Top positive review
17 people found this helpful
A magnum opus from a Wagnerian authority
on November 19, 2012
Barry Millington is editor of The Wagner Journal and has written extensively on Wagner for many years; so it is a pleasure to read his magnum opus on the old sorcerer, his life and times.
Before discussing the content, I must say that the book is magnificently produced, on thick quality art paper and it is profusely illustrated throughout (285 of them actually, 165 in colour).
Millington's style wears its erudition lightly and is bright and engaging from start to finish. I must admit I do find myself just picking it up and dipping into it very regularly and its style does facilitate this, indeed seems to positively encourage it. One can scarcely open the book at a random page without stumbling upon a wonderful sidelight thrown on an aspect of Wagner, his compositions or the context of the time in which they were fostered.
An example: I had often idly wondered why, in the Ring, Götterdämmerung jars slightly in comparison to the rest of the cycle. By this I mean, it seems closer in conception to more 'conventional' opera, for want of a better word. The huge set pieces such as Hagen's blood-curdling Summoning of the Vassals or the splendid Vengenance Trio in Act II seem at variance with Wagner's avowed distaste for self-contained set pieces, arias, duets and choruses (as set out in his essays of 1849-51). In fact George Bernard Shaw felt that the political allegory built up in the first three operas collapsed at this, the final hurdle. Millington explores the fact that the libretto for Götterdämmerung, though it is the final section of the Ring cycle, actually pre-dated the others, so is chronologically closer to Lohengrin than Rheingold, which goes a long way to explaining the phenomenon. This is a small point but I use it to highlight how Millington, with a wealth of contemporary material and more recent scholarship and research at his fingertips, imparts interesting nuggets throughout this splendid book in a breezy and absorbing manner.

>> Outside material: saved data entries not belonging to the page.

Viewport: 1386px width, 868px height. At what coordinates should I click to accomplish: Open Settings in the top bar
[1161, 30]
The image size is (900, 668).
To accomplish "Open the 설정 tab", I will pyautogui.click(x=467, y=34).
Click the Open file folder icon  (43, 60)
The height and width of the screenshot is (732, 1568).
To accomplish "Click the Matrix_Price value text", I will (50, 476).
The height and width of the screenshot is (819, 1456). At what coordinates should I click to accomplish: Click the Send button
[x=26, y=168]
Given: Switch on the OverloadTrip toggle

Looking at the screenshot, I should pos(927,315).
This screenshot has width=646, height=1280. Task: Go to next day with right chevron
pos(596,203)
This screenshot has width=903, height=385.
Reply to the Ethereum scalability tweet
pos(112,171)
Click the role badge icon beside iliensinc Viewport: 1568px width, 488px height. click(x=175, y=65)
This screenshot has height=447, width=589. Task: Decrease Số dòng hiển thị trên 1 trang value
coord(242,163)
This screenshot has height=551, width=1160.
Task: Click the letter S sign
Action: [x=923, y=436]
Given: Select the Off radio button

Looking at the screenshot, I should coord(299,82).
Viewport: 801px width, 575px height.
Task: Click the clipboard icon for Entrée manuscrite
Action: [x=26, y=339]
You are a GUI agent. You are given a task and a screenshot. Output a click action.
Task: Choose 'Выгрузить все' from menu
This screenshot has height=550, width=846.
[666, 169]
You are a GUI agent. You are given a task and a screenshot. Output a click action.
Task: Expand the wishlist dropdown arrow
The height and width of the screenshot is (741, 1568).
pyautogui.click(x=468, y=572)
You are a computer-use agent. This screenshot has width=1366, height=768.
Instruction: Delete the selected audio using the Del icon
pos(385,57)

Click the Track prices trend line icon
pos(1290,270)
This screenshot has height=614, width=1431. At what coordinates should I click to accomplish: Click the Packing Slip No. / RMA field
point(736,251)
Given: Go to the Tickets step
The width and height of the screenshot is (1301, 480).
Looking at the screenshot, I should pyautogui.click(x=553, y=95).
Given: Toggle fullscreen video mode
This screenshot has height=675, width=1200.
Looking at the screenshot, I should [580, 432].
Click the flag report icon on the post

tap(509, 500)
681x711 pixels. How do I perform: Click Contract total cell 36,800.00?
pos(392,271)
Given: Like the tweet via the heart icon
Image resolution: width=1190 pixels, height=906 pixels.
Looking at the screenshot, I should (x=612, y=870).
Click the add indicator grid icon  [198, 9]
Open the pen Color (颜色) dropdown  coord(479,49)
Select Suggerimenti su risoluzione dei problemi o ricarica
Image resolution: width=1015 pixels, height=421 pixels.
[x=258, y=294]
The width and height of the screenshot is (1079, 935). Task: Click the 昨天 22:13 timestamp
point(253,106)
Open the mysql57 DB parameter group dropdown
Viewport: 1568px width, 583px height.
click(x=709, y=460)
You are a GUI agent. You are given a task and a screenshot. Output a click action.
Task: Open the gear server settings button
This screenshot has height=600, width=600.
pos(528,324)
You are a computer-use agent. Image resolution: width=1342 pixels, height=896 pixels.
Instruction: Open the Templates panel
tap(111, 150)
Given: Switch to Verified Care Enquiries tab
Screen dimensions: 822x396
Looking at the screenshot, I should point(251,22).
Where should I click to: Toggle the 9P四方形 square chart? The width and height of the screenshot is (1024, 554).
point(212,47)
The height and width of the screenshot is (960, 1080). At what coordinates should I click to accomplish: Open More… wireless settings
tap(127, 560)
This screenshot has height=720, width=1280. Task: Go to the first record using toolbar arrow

He dissects both Wagner's character and his stage characters and it is, in that old cliché, a difficult book to put down. It is no hagiography, and every aspect of this most controversial of men and composers is studied in enlightening depth from his political persuasions, the charges of anti-semitism, his appalling money mismanagement, his perplexing relationship with the Bavarian King Ludwig and that with the long-suffering Cosima, the genesis of the Bayreuth project, right through to his alarmingly self indulgent cossetting. On this latter point it is fascinating to read of his love for pink quilted silk, satin and fur next to his skin, the velvet brocaded jackets and coats with matching neckties, caps and velvet slippers, his demand for rooms heated to a requisite temperature and lightly scented with rose oils and, when nature eventually called, especially fine English lavatory paper procured for the Master's personal use. Even Nietzsche sought out a fine seamstress in Basel to produce an exquisite silk undergarment for Wagner, about which he ruefully commented "once you've chosen a God, you've got to adorn him"(!)
The book also charts the rise of Bayreuth, the Nazi years, Wieland and Wolfgang's respective reigns and ponders what the future holds for the music festival.
If I had a minor quibble it would be that I would have liked to have seen a good few pages devoted to a critical discography, whereas the one which appears is rather too brief. But that is a minor cavil at best: I am certain that no lover of Wagner's inexhaustibly wonderful music will be disappointed with this book, which is engagingly written, well paced (there are no mauvais quarts d'heure here) and sumptuously produced. A magnificent work, worthy of its endlessly intriguing subject.